Things I am officially doing at Readercon:
Friday July 12:
2:00 PM NH
Cambridge Science Fiction Workshop Group Reading.
Heather Albano, E.C. Ambrose, James L. Cambias, F. Brett Cox, James Patrick Kelly, Ken Schneyer, Sarah Smith.
The Cambridge Science Fiction Workshop, founded in 1980, is the oldest professional SFF writers group in New England, counting Hugo and Nebula nominees among its current members and alumni. Members will read short pieces or excerpts from recent works.
4:00 PM NH
Clockwork Phoenix 4 Group Reading.
Mike Allen, Alison Campbell-Wise, C.S.E. Cooney, Gemma Files, Nicole Kornher-Stace, Barbara Krasnoff, Shira Lipkin, Yves Meynard, Ken Schneyer.
All of the critically acclaimed Clockwork Phoenix anthologies have officially debuted at Readercon since the series began in 2008. That bond deepened when editor and publisher Mike Allen launched the Kickstarter campaign for Clockwork Phoenix 4 at Readercon 23. The campaign was a smashing success, and the latest lineup of boundary-pushing, unclassifiable stories has been bought and paid for. At this official reading, the new anthology’s authors will share samples from their stories with everyone who helped make this book reality.
8:00 PM RI
Life After Clarion.
Ron Drummond, Scott Edelman, E.C. Myers, Resa Nelson (leader), Ken Schneyer.
The Clarion SF Workshop is one of the best in the world for budding science fiction, fantasy, and horror writers. Many of today’s award-winning authors are Clarion graduates. For six weeks, Clarion students have the luxury of learning from top-notch authors and editors while living the life of a full-time writer. But once Clarion ends, what do you do next? How do you take what you learn at Clarion and apply it to your writing life and your real life? And how do you adjust from having the support of other writers to possibly having very little or none at all? Professional writers who graduated from Clarion in the ’80s, ’90s, and ’00s share their life-after-Clarion experiences.
Saturday July 13:
10:00 AM G
Intellectually Rigorous Fictional Data: Making Up Facts That Are True.

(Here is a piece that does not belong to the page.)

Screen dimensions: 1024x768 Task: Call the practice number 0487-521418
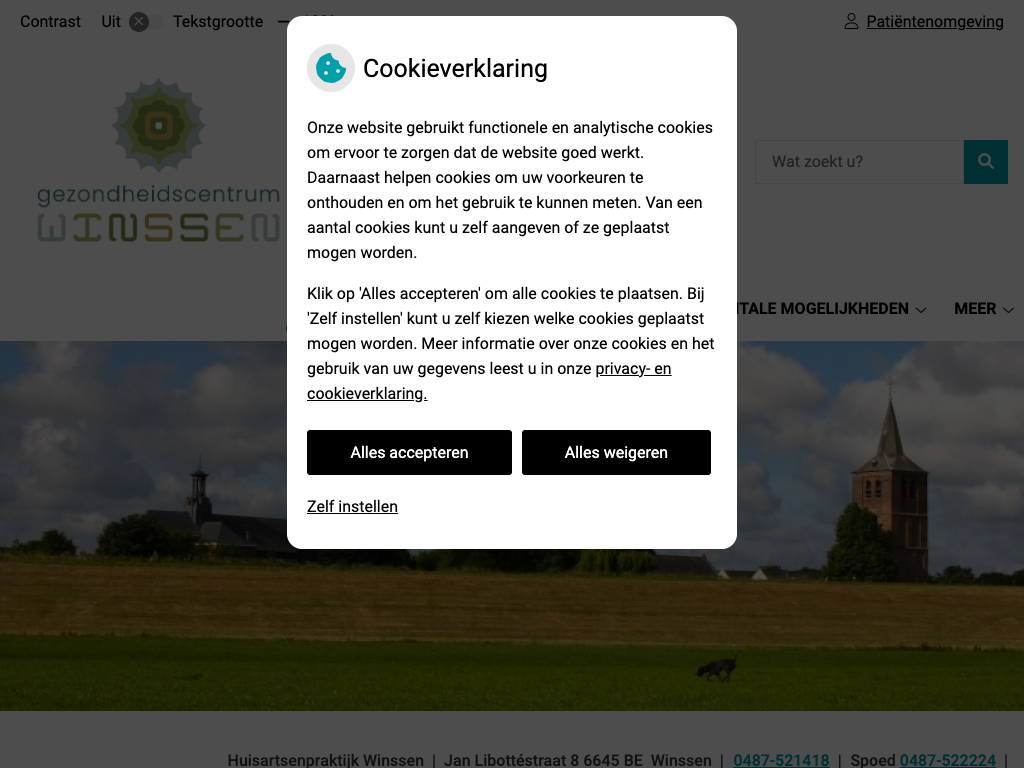pyautogui.click(x=781, y=760)
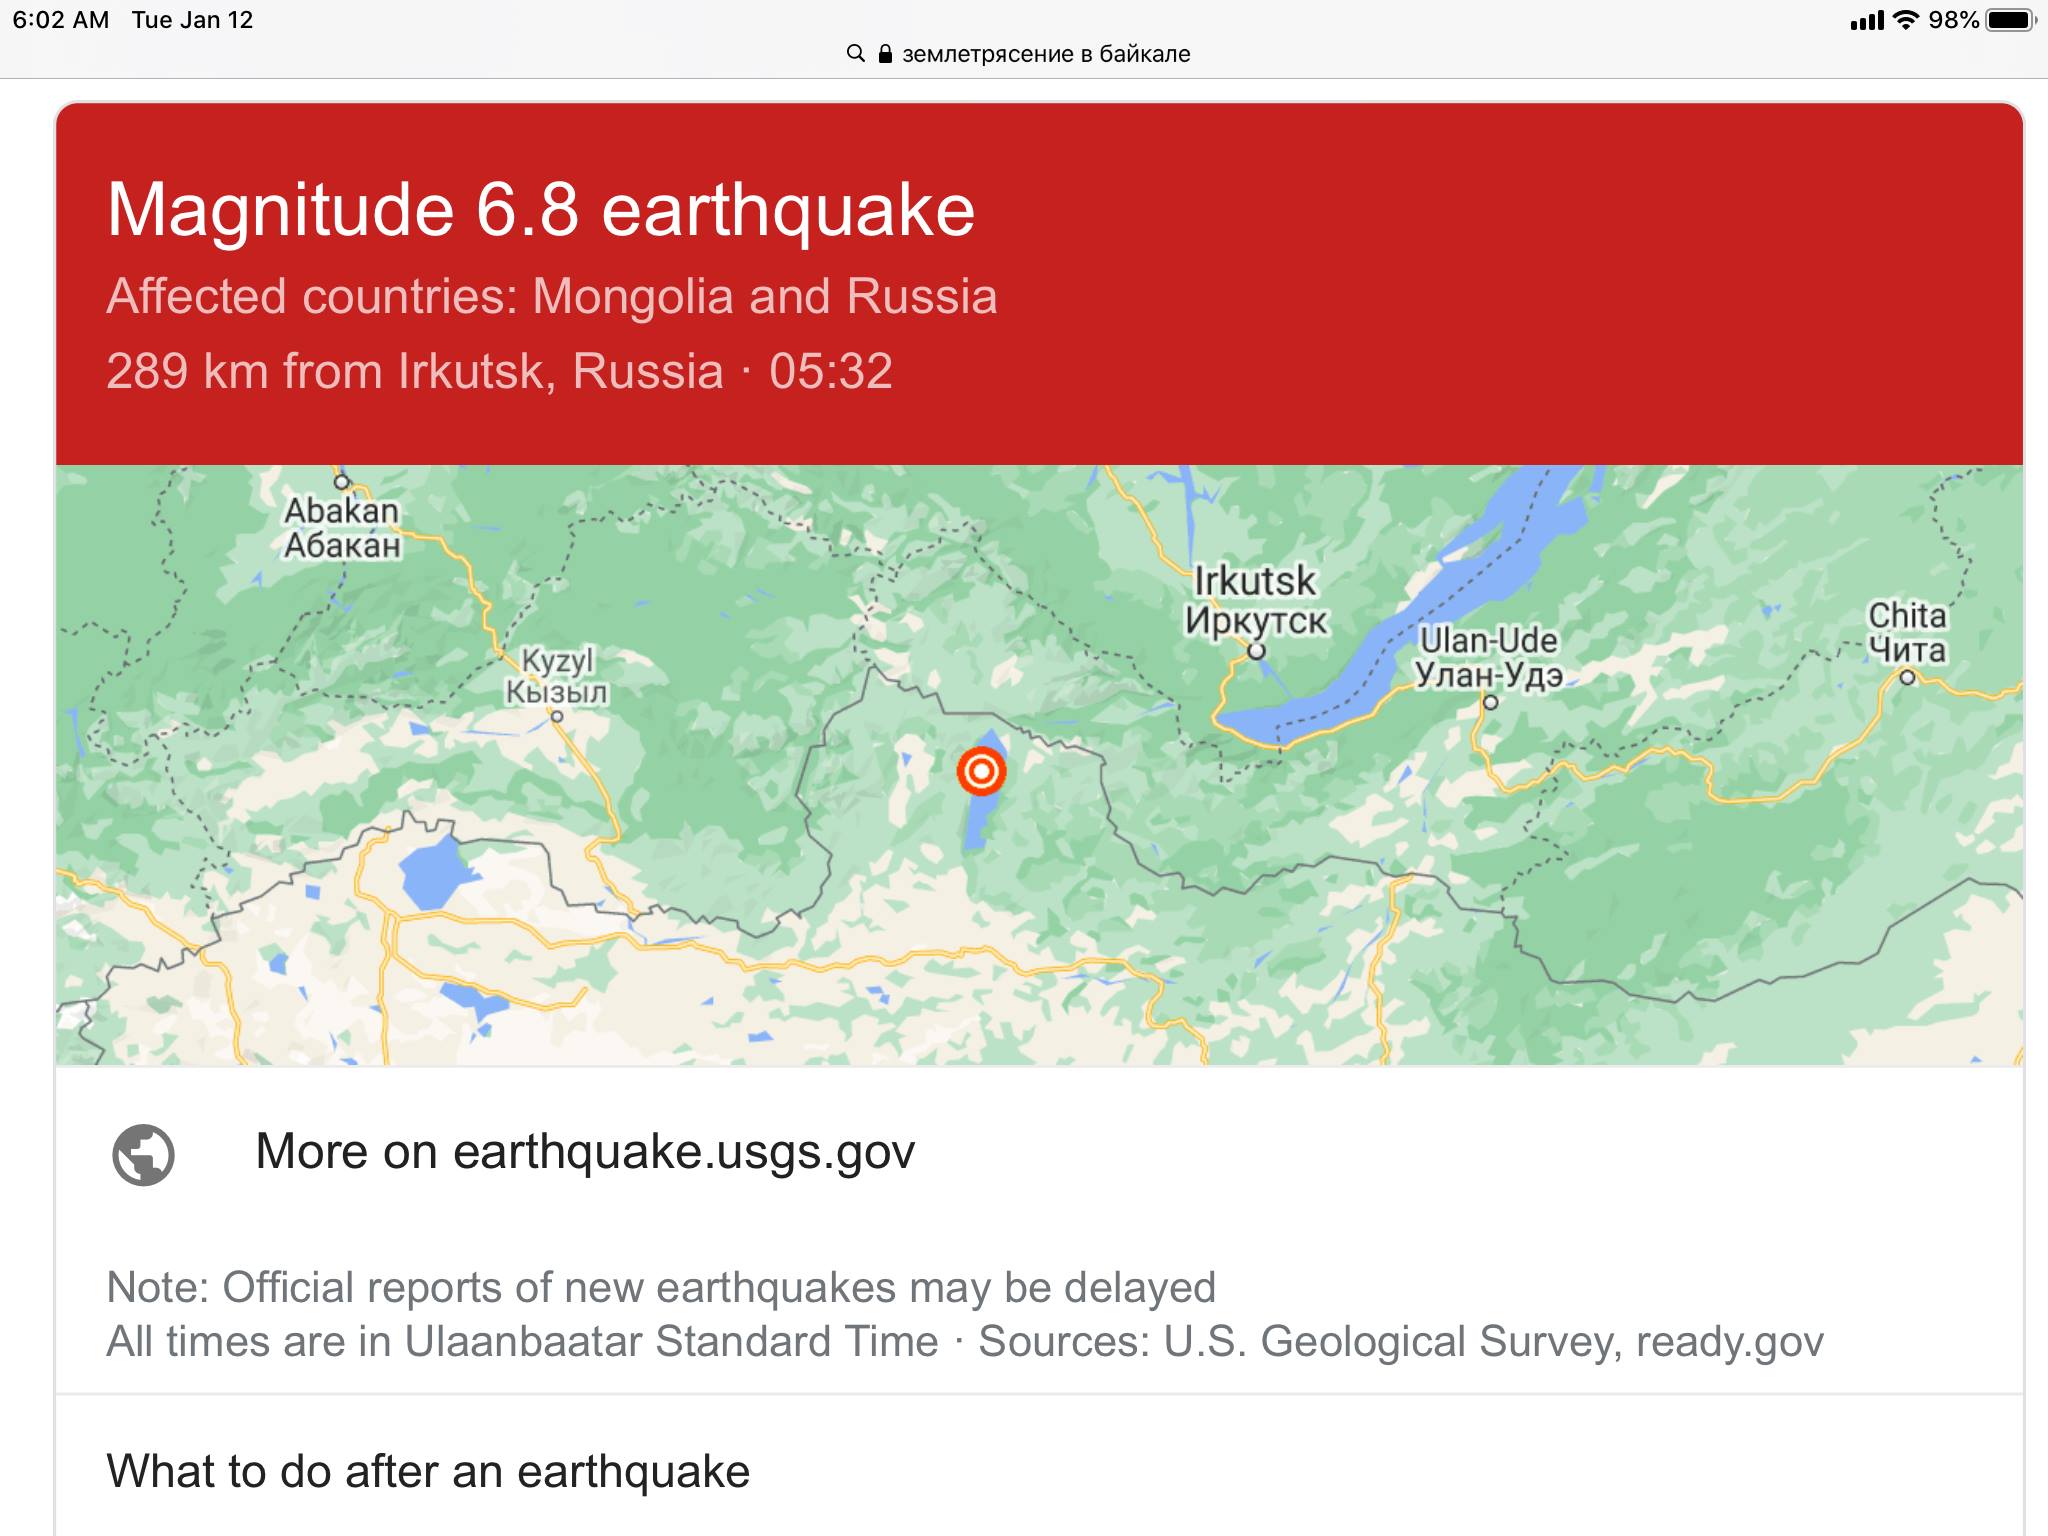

Debra Doyle, Alex Dally MacFarlane, Margaret Ronald, Ken Schneyer, Harold Vedeler, Henry Wessells (leader).
How do you make up convincing fictional primary sources? No, not for purposes of seeking political office, but because you need to know the facts and how they underpin the world of your fiction and the lives of your characters. Imaginary books and letters are just the beginning, even if they never appear in the narrative. Which fictional data sources matter? How much is enough to make a narrative feel resilient and whole?
Sunday July 14:
1:00 PM ME
Crowdfunding: The Glory and the Peril.
Mike Allen (leader), Kevin E.F. Clark, Matthew Kressel, Ken Schneyer, Cecilia Tan.
In this troubled market, small publishers, authors, and editors are all turning to crowdfunding to get the backing for their cherished projects. Novelists, anthology editors, and magazine publishers are asking for funds on Kickstarter, Indiegogo, and other sites, and some are coming away triumphant. If you want to try it for yourself, how do you make it work? What do you avoid? What unexpected problems lurk? Author, editor, and publisher Mike Allen, veteran of a $10,000 campaign to fund the anthology Clockwork Phoenix 4, will lead a discussion of what works, what doesn’t, and what successful campaigners wish they’d done differently.
2:00 PM VT
Reading: Ken Schneyer.
(Still not sure exactly what I’ll be reading. Right now, I’m thinking two or three separate flash pieces.)